It was an election day in times gone by when I was a resident of the municipality of Muro. I didn't know the "pueblo" particularly well, as there had only been rare occasions for going there. I was among the other "murers", those who had escaped to the coast, where they gave what small sense of permanence there was in winter.
So many bungalows, chalets and villas - the second homes of folk from Inca, Maria and Sineu, who were rarely, if ever seen after September - Playa de Muro had a separate existence to the pueblo. You could, therefore, form only a limited impression of the murer, the older generation of which had known little more than the land.
Pueblos such as Muro are hardcore Mallorca. They remain overwhelmingly Mallorcan. A so-called gentrification by incomer, especially of a tourist nature, has affected them in varying degrees. While holiday rental homes have emerged in the villages, Muro appears not to have been overly influenced. The holiday rentals are in the countryside and Playa de Muro.
Having a beach counts for something in this regard, even if it exposes the dichotomy posed by holiday rentals. Villages have enjoyed an economic bounce because of vacation homes in their very midst, and yet there is the anxiety that comes as a result of this - a gentrification or de-Mallorcanisation. Neighbouring Sa Pobla has no beach. The town hall famously ceded what was its beach to Muro in the boundary reform of 1954. Sa Pobla now therefore cultivates village tourism.
That election day was one for watching the murers at first and close hand. It was, as elections usually are, a Sunday, and so it was also market day and the day when the local hostelries could anticipate brisk lunchtime business. A day which would in any event be a social occasion was made grander because of the election.
The polling station was the one-time Guardia Civil building. It was a far from big place. Voters were consequently huddled together in forming queues for the tables, a single local police officer desperately attempting to maintain order and move things along. It took 45 minutes for me to do the deed, and of the reasons why it was so long, one stood out. This was a social event.
The police officer was very patient. He needed to be. Groups would gather in the vicinity of the tables and engage in lengthy discussions. No one could get near the tables as a result. Entire families were there, including - obviously enough - those not old enough to vote. Of the more elderly, the Sunday finery was on full display.

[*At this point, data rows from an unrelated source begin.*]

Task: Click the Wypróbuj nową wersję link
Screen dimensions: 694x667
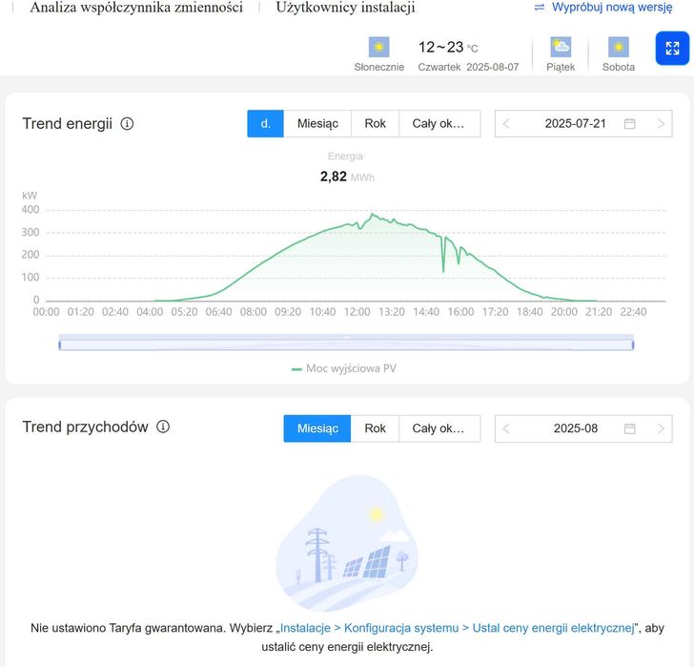Action: [x=603, y=8]
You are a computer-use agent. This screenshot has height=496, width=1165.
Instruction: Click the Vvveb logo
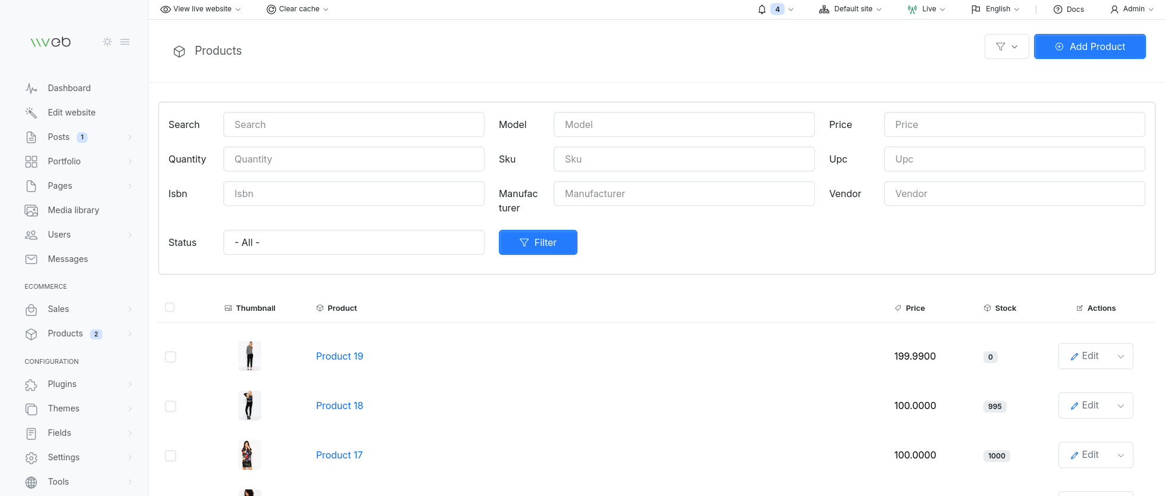[51, 42]
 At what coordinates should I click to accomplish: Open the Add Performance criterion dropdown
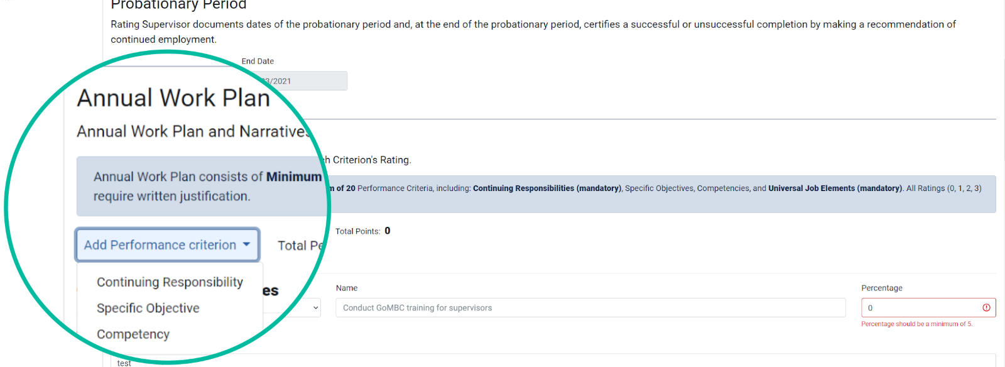tap(167, 244)
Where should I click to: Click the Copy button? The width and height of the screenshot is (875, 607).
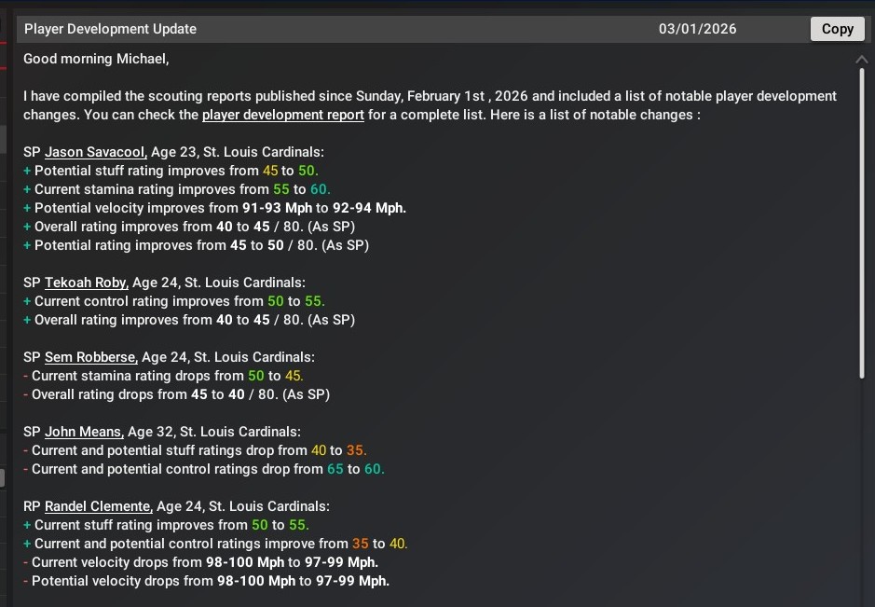[x=837, y=29]
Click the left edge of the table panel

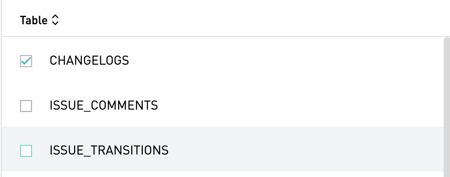click(x=1, y=89)
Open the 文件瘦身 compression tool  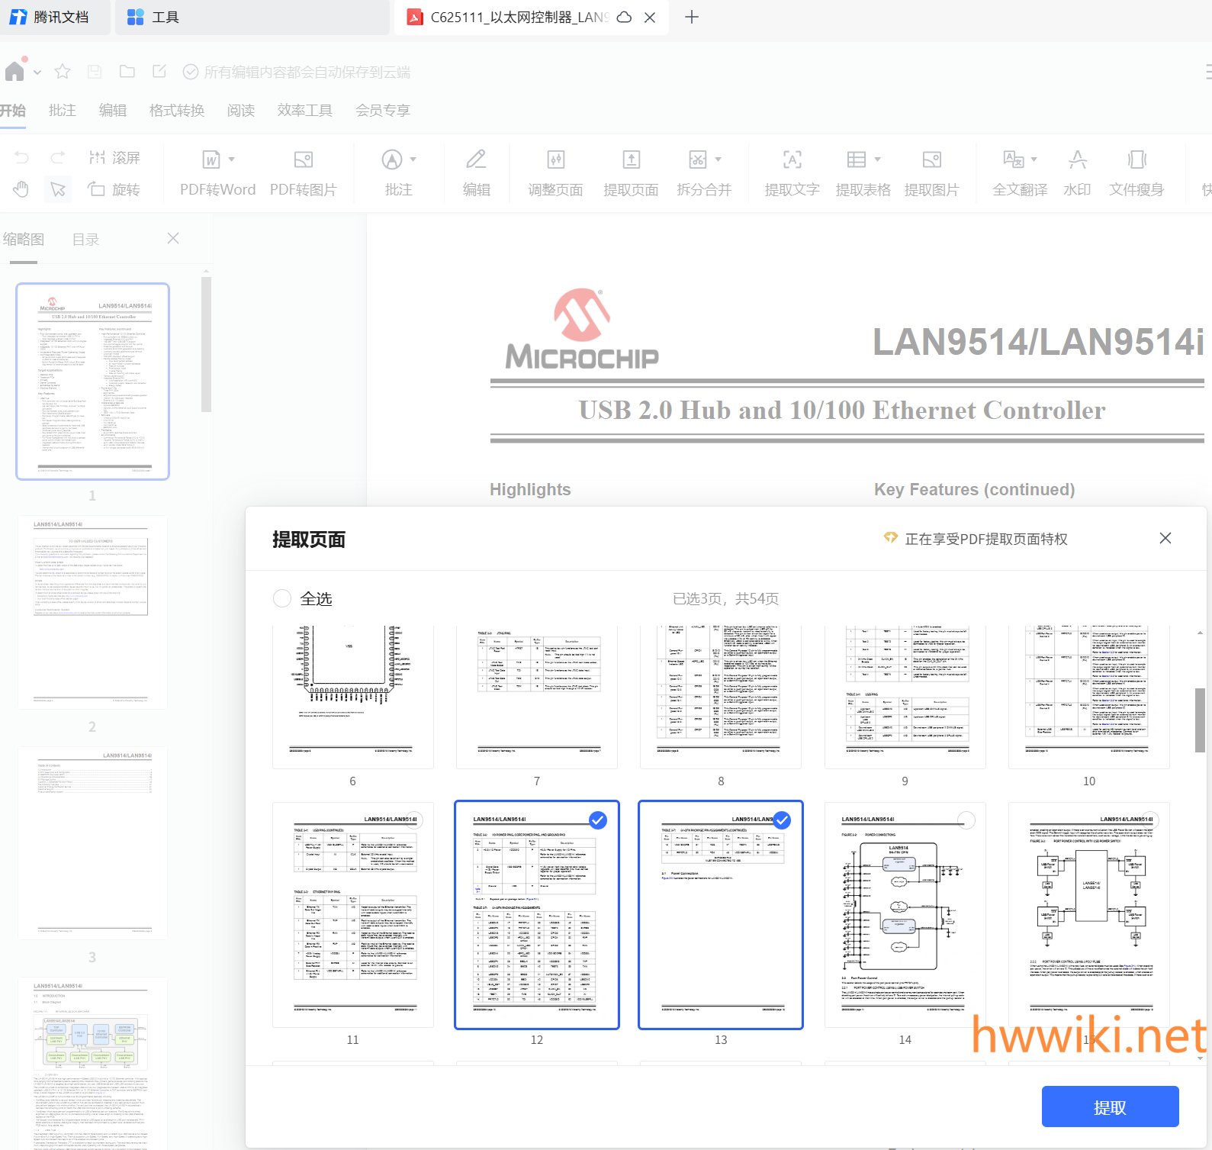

As summer was approaching, the firs had been placed in mothballs and been replaced by the cashmere cardies. The men wore hats. Once the police officer had managed to break up the groups in discussion about a relative's hip operation, the murers would wander off to church to pray for what they had just done in casting their votes before thoughts turned to packing out the hostelries.
Outside the polling station, there was one particular scene which summed up the contrasts of a Mallorcan village. There was the mayor who, as Muro mayors have a habit of being, was something in the hotel trade. The mayor's wife was done up to the nines. The couple were in discussion with an old farmer-type character on a moped with a box of vegetables strapped to the back.
There would be reenactments of this social event, but without the Sunday best and not quite the same chaotic crowding of the polling station. Take the flu jab, as an example. The hubbub was that great that you feared for ever hearing your name called, and when you were able to, there was the manoeuvring around the groups who had gathered to hear an update about the hip operation.
The day out at the vaccination centre should have been an opportunity for a similar social event. But the virus has been responsible for many things, depriving people of their socialising above all. Herded into Inca's sports hall, this was disparate Mallorca. People from various villages in one place. Who was there to talk to? Muro met Buger met Maria in distancing people physically by the required metres as much as by community.
It is the community that matters. Election day, the flu jab or just the visit to the pharmacy; all social events which bind the villages and families. And there was one occasion more than any other which demonstrated this. It was Sant Antoni Eve in Muro.
After the demons had invited the young to hop around under the tridents and good feasting had been had from the barbecues of the bonfires, young and old combined for a mass expression of this socialising and community - the folk dancing. It was transfixing, it was joyful. It was thoroughly Mallorcan. Let's welcome it back. Soon.